Strong teamwork is one of the most important fundamentals a company should possess. If all four wheels are aligned in the same direction at the same time, the vehicle moves along nice and straight. As soon as one wheel turns and goes off course, so too does the entire vehicle. That is why an insubordinate employee can be so detrimental to an organization. They could potentially lead the entire team astray. So before that corporate car veers off course, here are some ways to realign that insubordinate employee and make them fall in line with the rest of your team.

The reason for insubordination can stem from a number of things. Your job as a team leader or manager is to fix the problem, one way or the other. As I mentioned in previous writings, any bad eggs within an organization need to be tossed; they can become contagious. However, bad eggs can sometimes be saved, and there are plenty of opportunities to handle insubordination without firings. Sometimes insubordination by employees can stem from management. If an employee isn’t feeling challenged enough, he or she might act out, simply out of sheer boredom. Or if opinions aren’t being heard from everyone, insubordination can be used as a form of protest against certain managerial decisions. In any case, the hardest and most important step in handling an insubordinate employee is finding the reason for their rebellion. Once you know the problem, it’s easier to find the solution.

▸ REQUESTS
1. In the listing, rewrite everything from its first line down to and including the line containing "This screenshot has", swapping "pattern" for "icon" and leaving all else unchanged.
2. Carry on the passage about dealing with insubordinate employees from its final sentence.

▸ TASK DATA
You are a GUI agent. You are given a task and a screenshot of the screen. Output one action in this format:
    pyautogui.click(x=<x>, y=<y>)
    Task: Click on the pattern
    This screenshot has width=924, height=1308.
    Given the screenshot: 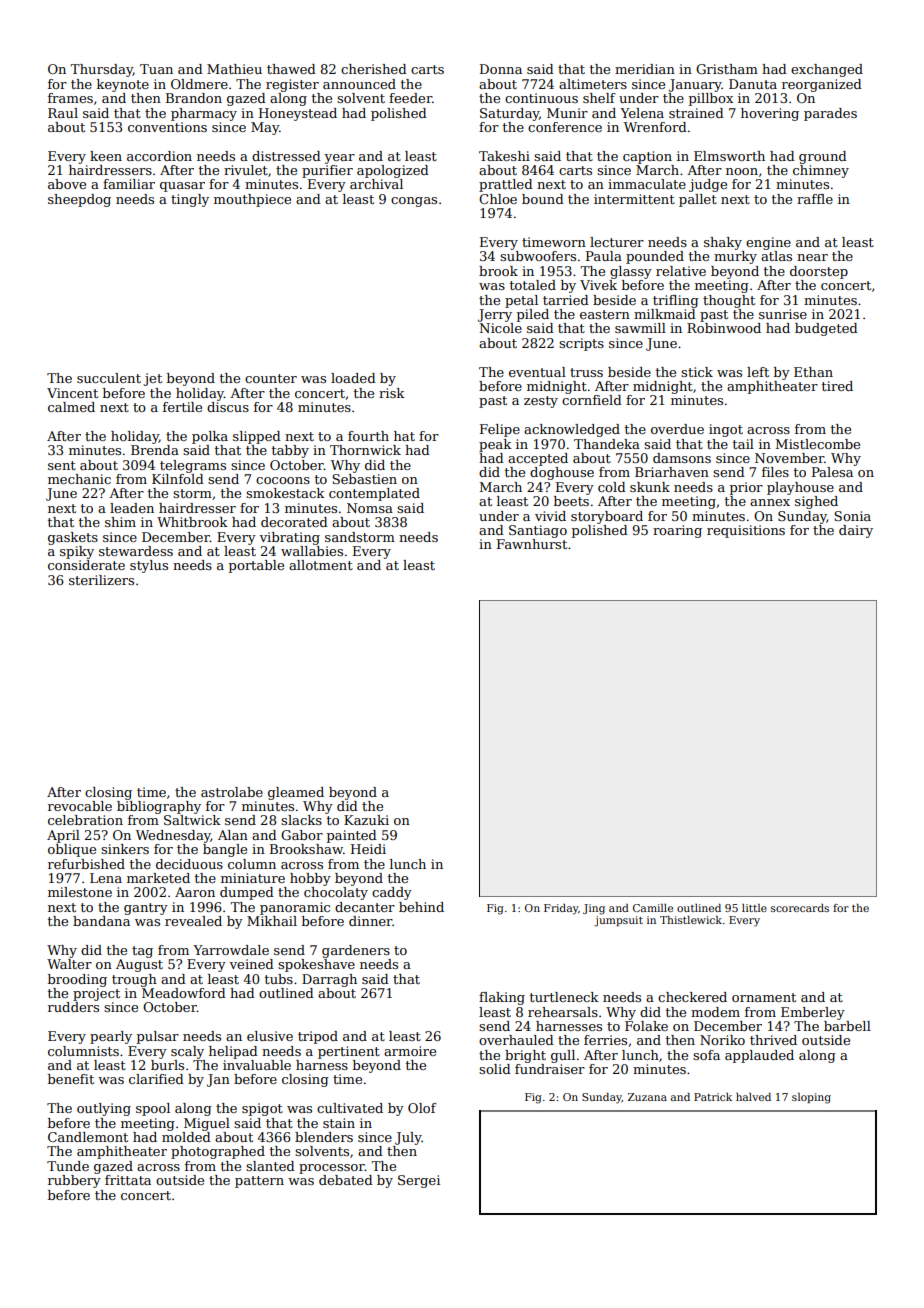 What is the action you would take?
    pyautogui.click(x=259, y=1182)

▸ REPLIES
1.
You are a GUI agent. You are given a task and a screenshot of the screen. Output one action in this format:
    pyautogui.click(x=<x>, y=<y>)
    Task: Click on the icon
    This screenshot has width=924, height=1308.

2.
If you only think you know the problem, or you’re still not sure to why an employee is acting insubordinate, you still have to act quickly to fix the problematic behavior and decide what disciplinary action may be required. Review the employee’s history and find out if they’re a repeat offender. If so, there has to be a primary cause. Whether it’s management, or just he or she being unhappy with they’re career, you need to figure it out. The best form of action is to address the matter head-on. Let the employee know this perpetual behavior can’t be tolerated and make it known that something has to change.

However, some instances are beyond the scope of negotiation. A manager who gives off the impression as running an ‘anything goes’ type of organization can lead to a loss of respect. There are going to be some people that have to be made examples of in order to send an undeniable message to the rest of the team. Also, don’t leave HR out of the loop. Even though they tend to be strictly by the book in most cases having their expertise on certain situations could be beneficial. I personally like to keep everything in house- only bring it outside the team if it’s absolutely necessary.

The important thing is to communicate. Talk to the employee who is being insubordinate and see if a compromise can be made. More times than not, two adults can reason and express their personal concessions.